The scope and families of DNNs a framework can support depend on the architecture it employs. Most previous works such as DNNWeaver [42], Angel-Eye [23, 24], Caffeine [52, 60], fpgaConvNet [50], DNNBuilder [62], 2D & 3D CNN [43], Cloud-DNN [11], DNNVM [54], DNNExplorer [63], and 3D-VNPU [18] focused on designing architectures that support normal convolution, fully connected (FC), pooling, and activation and batch normalization (Act & BN) layers. These layers are sufficient for simple sequential CNNs such as AlexNet and VGG-16. In addition to the common CNN layers, many CNNs contain many more layer types such as depth-wise convolution, dilated convolution, transposed convolution, upsampling, and bilinear upsampling layers. Therefore, these previous frameworks cannot support complex CNNs with various layer types and complex branching\(^\dagger\) graph topologies such as OpenPose, U-Net, and E-Net. To accelerate a wide range of real-world CNN applications, FlexCNN supports all the aforementioned layer types with the exception of fully connected layers, since they became less used recently, and many famous models like MobileNet-V2 (used in OpenPose) are employed as a backbone for feature extraction without the FC layers. While FlexCNN and these previous works target CNNs, the FP-DNN [22] framework features an architecture that supports recurrent neural networks (RNN) in addition to CNNs. We will explore such a direction in our next work. Finally, Vitis AI [4] is a comprehensive AI compiler supporting CNNs, RNNs, and natural language processing models (NLPs).

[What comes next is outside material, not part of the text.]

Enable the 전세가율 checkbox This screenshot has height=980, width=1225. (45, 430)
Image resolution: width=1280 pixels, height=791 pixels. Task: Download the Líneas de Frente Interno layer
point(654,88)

Table 22 summarizes the scope of all these frameworks.

Table 22.

Framework	DNNs	Model Topology Branching\(^\dagger\)?	Supported Layers
Framework	DNNs	Model Topology Branching\(^\dagger\)?	N-CONV	T-CONV	D-CONV	DW-CONV	FC	Pool	Act & BN	Upsample	Add	Concat
DnnWeaver [42]	CNNs	✗	✓	✗	✗	✗	✓	✓	✓	✗	✗	✗
Angel-Eye [24]	CNNs	✗	✓	✗	✗	✗	✓	✓	✓	✗	✗	✗
DAC’17 [52]	CNNs	✗	✓	✗	✗	✗	✗	✓	✓	✗	✗	✗
FP-DNN [22]	CNNs, RNNs	✓	✓	✗	✗	✗	✓	✓	✓	✗	✓	✗
Caffeine [60]	CNNs	✗	✓	✗	✗	✗	✓	✓	✓	✗	✗	✗
fpgaConvNet [50]	CNNs	✓	✓	✗	✗	✗	✗	✓	✓	✗	✓	✓
DNNBuilder [62]	CNNs	✗	✓	✗	✗	✗	✓	✓	✓	✗	✗	✗
2D & 3D CNN [43]	CNNs	✗	✓	✗	✗	✗	✓	✓	✓	✗	✗	✗
Cloud-DNN [11]	CNNs	✓	✓	✗	✗	✗	✓	✓	✓	✗	✓	✗
DNNVM [54]	CNNs	✓	✓	✗	✗	✗	✗	✓	✓	✗	✓	✗
DNNExplorer [63]	CNNs	✗	✓	✗	✗	✗	✗	✓	✓	✗	✗	✗
3D-VNPU [18]	CNNs	✗	✓	✗	✗	✗	✗	✓	✓	✗	✗	✗
Vitis AI [4]	CNNs, RNNs, NLPs	✓	✓	✓	✓	✓	✓	✓	✓	✓	✓	✓
FlexCNN (ours)	CNNs	✓	✓	✓	✓	✓	✗	✓	✓	✓	✓	✓

Table 22. Scope of the Frameworks

\(^\dagger\)branching means that the CNN’s graph is not sequential but rather contains multiple branches connected with add or concat layers.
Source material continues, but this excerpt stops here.